Personal information
- Full name: Carl McArthur Tuckett
- Born: 18 May 1970 (age 56) Charlestown, Saint Kitts and Nevis
- Batting: Right-handed
- Bowling: Right-arm fast-medium

International information
- National side: West Indies;
- Only ODI (cap 88): 8 April 1998 v England

Domestic team information
- 1994–2004: Leeward Islands

Umpiring information
- WODIs umpired: 1 (2022)
- WT20Is umpired: 6 (2017–2022)

Career statistics
| Competition | ODI | FC | LA |
| Matches | 1 | 41 | 31 |
| Runs scored | – | 1,591 | 306 |
| Batting average | – | 30.01 | 25.50 |
| 100s/50s | – | 1/9 | 0/1 |
| Top score | – | 142 | 71* |
| Balls bowled | 48 | 3,650 | 846 |
| Wickets | 2 | 73 | 13 |
| Bowling average | 20.50 | 19.97 | 42.38 |
| 5 wickets in innings | 0 | 1 | 0 |
| 10 wickets in match | 0 | 0 | 0 |
| Best bowling | 2/41 | 6/25 | 2/24 |
| Catches/stumpings | 0/– | 15/– | 11/– |
- Source: Cricket Archive, 26 October 2010

= Carl Tuckett =

West Indian cricketer (born 1970)

Carl McArthur Tuckett (born 18 May 1970) is a West Indian former cricketer who played one One Day International (ODI) in 1998. He represented Leeward Islands in the West Indian domestic circuit. He is a right arm medium fast bowler. In his only ODI, he had figures of 2 wickets for 41 runs from 8 overs against England at Queen's Park Oval, Port-Of-Spain, Trinidad, on 8 April 1998. In that match, he dismissed Alec Stewart and Graeme Hick.
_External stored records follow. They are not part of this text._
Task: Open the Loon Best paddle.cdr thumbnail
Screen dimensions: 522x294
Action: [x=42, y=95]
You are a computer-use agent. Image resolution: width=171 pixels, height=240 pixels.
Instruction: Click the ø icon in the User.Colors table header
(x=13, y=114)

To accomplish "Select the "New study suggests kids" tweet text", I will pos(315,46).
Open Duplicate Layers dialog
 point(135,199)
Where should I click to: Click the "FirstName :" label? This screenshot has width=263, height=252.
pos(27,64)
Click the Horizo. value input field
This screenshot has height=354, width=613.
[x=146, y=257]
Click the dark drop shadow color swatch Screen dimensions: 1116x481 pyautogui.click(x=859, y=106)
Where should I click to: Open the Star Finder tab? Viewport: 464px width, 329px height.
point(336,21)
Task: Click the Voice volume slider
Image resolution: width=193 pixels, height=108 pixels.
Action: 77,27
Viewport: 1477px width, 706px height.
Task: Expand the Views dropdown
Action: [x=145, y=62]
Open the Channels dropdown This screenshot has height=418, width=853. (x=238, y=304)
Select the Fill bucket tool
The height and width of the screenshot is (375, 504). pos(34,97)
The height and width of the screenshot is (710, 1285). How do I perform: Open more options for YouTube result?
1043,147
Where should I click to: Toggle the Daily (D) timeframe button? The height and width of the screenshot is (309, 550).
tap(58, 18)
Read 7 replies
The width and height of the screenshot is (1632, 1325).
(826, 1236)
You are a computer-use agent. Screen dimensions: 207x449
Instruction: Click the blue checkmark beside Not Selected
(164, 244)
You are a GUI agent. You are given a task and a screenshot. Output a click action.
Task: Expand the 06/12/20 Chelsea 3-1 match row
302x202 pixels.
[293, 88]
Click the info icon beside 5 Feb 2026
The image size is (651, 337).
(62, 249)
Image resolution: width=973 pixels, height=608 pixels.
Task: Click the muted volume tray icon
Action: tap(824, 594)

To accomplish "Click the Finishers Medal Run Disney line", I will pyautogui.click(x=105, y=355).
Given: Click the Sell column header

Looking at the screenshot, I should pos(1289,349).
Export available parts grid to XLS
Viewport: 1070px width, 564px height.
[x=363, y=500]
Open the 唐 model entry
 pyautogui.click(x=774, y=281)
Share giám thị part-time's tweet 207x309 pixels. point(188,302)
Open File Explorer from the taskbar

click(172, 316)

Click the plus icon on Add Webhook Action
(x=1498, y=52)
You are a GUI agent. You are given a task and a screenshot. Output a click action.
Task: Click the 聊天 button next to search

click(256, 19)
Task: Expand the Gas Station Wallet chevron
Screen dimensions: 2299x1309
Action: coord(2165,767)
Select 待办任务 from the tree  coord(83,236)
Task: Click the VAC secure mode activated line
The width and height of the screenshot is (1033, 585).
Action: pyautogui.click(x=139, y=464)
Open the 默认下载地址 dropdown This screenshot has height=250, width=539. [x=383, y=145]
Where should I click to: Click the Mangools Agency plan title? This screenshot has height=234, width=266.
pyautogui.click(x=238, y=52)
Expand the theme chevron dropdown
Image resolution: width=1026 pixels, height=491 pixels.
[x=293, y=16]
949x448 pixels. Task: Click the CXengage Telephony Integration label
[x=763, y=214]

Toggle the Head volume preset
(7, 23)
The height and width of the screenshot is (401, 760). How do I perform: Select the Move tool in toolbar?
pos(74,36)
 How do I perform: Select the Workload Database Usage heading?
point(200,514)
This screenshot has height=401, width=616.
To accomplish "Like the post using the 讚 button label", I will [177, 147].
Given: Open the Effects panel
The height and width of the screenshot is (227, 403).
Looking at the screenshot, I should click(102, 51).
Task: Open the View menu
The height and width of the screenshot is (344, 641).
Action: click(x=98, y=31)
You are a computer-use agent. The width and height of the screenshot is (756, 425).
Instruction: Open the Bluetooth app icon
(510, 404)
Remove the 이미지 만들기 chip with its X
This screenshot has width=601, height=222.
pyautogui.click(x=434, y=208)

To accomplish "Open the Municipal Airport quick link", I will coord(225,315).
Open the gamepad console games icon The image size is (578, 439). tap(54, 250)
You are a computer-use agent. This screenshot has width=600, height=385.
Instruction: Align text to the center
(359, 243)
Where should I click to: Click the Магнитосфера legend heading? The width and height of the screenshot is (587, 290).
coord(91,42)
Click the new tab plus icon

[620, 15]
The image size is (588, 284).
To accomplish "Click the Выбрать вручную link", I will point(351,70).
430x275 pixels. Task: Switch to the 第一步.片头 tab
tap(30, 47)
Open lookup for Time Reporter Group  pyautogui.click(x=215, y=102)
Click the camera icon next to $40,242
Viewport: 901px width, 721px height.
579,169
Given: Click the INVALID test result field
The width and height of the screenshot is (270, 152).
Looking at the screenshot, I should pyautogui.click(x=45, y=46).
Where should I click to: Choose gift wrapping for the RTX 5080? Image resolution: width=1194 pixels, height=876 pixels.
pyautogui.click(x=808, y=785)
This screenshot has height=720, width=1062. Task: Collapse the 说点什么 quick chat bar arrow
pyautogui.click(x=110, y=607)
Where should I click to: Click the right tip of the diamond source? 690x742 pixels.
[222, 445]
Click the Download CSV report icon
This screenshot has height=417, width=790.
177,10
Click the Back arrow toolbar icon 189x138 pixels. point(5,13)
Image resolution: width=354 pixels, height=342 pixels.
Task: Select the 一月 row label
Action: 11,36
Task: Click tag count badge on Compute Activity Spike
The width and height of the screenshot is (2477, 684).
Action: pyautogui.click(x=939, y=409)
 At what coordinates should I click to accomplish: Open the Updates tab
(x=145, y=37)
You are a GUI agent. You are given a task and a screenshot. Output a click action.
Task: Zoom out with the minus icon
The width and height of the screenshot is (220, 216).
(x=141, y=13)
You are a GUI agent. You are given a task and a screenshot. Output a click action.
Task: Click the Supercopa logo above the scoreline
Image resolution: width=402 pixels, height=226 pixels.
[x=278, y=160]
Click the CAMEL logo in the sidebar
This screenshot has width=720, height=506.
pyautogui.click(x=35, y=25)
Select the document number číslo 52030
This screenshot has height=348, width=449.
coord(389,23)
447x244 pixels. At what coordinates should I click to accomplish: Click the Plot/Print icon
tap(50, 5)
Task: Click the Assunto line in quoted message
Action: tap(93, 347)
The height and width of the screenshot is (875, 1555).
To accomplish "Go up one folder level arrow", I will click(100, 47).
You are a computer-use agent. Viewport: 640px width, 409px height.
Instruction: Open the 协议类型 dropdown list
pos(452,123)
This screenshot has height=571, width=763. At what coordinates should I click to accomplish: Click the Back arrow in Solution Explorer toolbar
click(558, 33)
Following his career as a player, he is now an umpire and stood in the tour matches between St Kitts Invitational XI against an England XI in April 2015. He made his first-class umpiring debut in November 2015, umpiring a game between the Leeward Islands and Trinidad and Tobago during the 2015–16 Regional Four Day Competition. In October 2016 he was selected as one of the eight umpires to stand in matches in the 2016 ICC World Cricket League Division Four tournament.